MARCH 28, 2001
Is F1 a good deal for the car manufacturers?
THERE has been a great deal of talk in recent weeks about the possibility of the major car manufacturers buying shares in the Formula One group of companies. This sounds like a great idea but the question that is being asked by the automobile industry executives is whether or not this is a good idea. One (rather crude) analogy which has been used is that Formula 1 is a bit like a whorehouse where car companies go for a bit of titillation and gratification. Maybe even to improve their image. The Formula 1 teams will do anything if the money is right. It is a very simple commercial transaction. Formula 1 uses the car manufacturers and the car manufacturers use Formula 1. When it no longer suits them or they lose interest in the sport they go off and spend their money on other things.
But who ever bought shares in a whorehouse?
There is a valid argument somewhere in all this but at the same time there is also an important point that with the increasing costs of being involved in Formula 1 there is a need for executives to protect the investment being made. If a company owns shares in Formula 1, the amount of money coming back from the sport increases and so the program becomes a little bit more justifiable. But if it costs a lot of money to buy a small percentage of the company controlling the commercial rights of Formula 1 the payback is going to be very small. At the moment the sale of television rights brings in around $350m a year, so a five percent shareholder will get around $17.5m a year in income. This is likely to increase with each passing year. If you value the business at $4bn - based on the recent sale of 25% of the business from $1bn - then you are going to need $200m to buy a five percent share in the business but at the rate at which that investment will be paid back it is a very good deal for a car company. The automobile business is one that makes big profits when things are going well but it takes a lot of money to make a lot of money. Most of the car companies make more money out of their financial divisions than they do out of their car sales. They are not used to quick return on investment so a business like F1 would seem to be quite attractive. And, of course, for a car company investing $100m a year in Formula 1 a saving of 17.5% is a great idea.
These may sound like huge figures for normal human beings but to car company executives, hundreds of millions are not big sums of money. Opening new factories, altering product lines and so on cost fortunes and there is nothing like the commercial impact that Formula 1 can bring. The power of the sport as a marketing tool is undisputed and there are additional benefits in terms of improving one's engineers and pushing ahead with technologies.
There is an argument that Formula 1 is only good for those who win but increasingly this does not seem to be the case. Being there is enough if you are moderately competitive. If you have a disastrous program like that of Yamaha or Peugeot there may be downsides to the involvement but if you go along to the average Peugeot dealer and ask him if the F1 program did him any harm he will tell you that this was not the case at all. The reason Peugeot stayed in F1 for so long was that there was constant pressure from the dealers.

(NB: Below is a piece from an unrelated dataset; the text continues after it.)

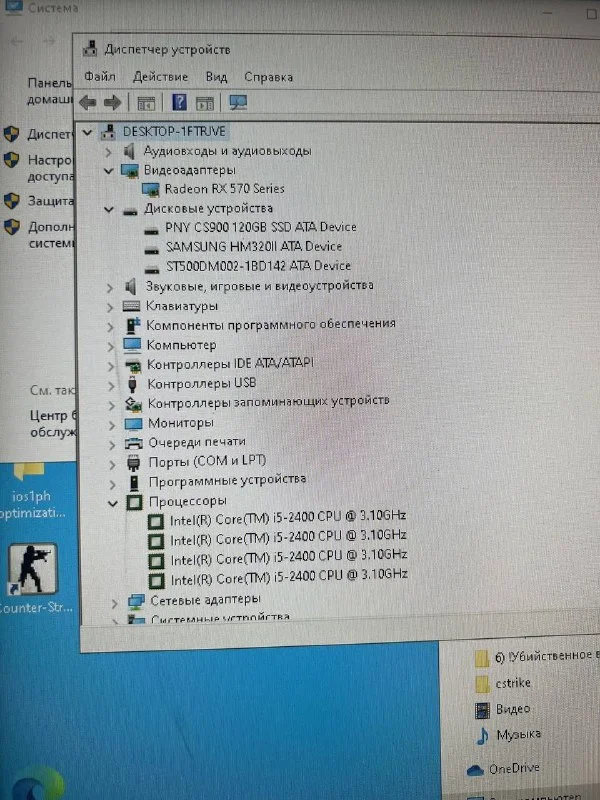Open the Counter-Strike desktop shortcut icon
Screen dimensions: 600x800
click(x=31, y=570)
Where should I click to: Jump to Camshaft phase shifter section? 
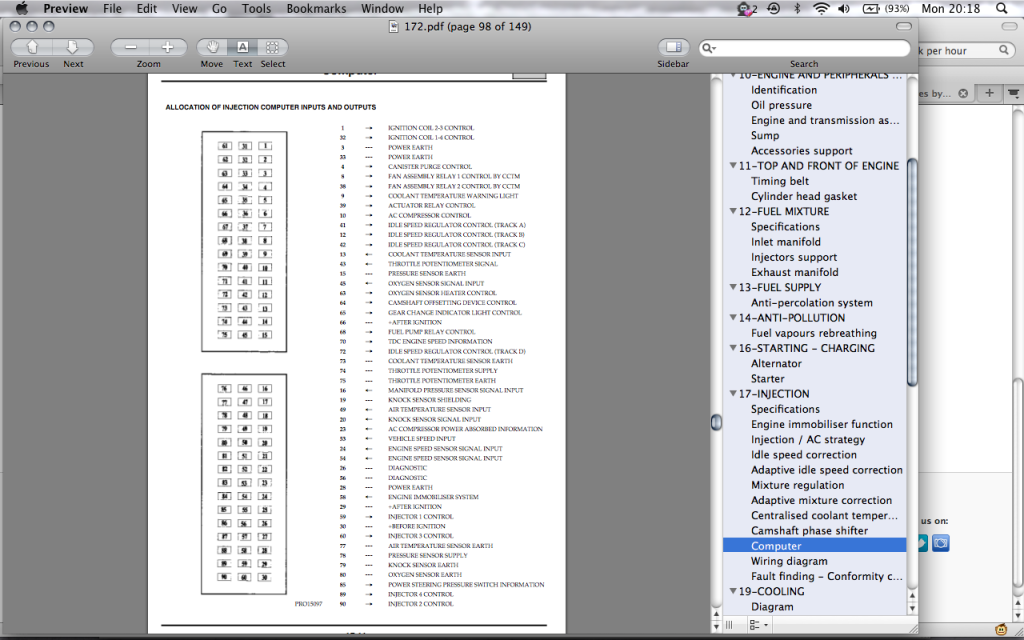(809, 531)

This helps to explain why it is that every major manufacturer in the world - with the exception of inward-looking General Motors - is either involved in F1 or in the process of getting involved. If there are six manufacturers each owning 5% of the Formula One business only 30% of the shares will be accounted for. Their involvement will give F1 a stable future and decent credibility with the stock markets so that the Ecclestone Family and Leo Kirch can, if they choose to do so, cash in their chips and let racing fans all over the world own a piece of the sport they love.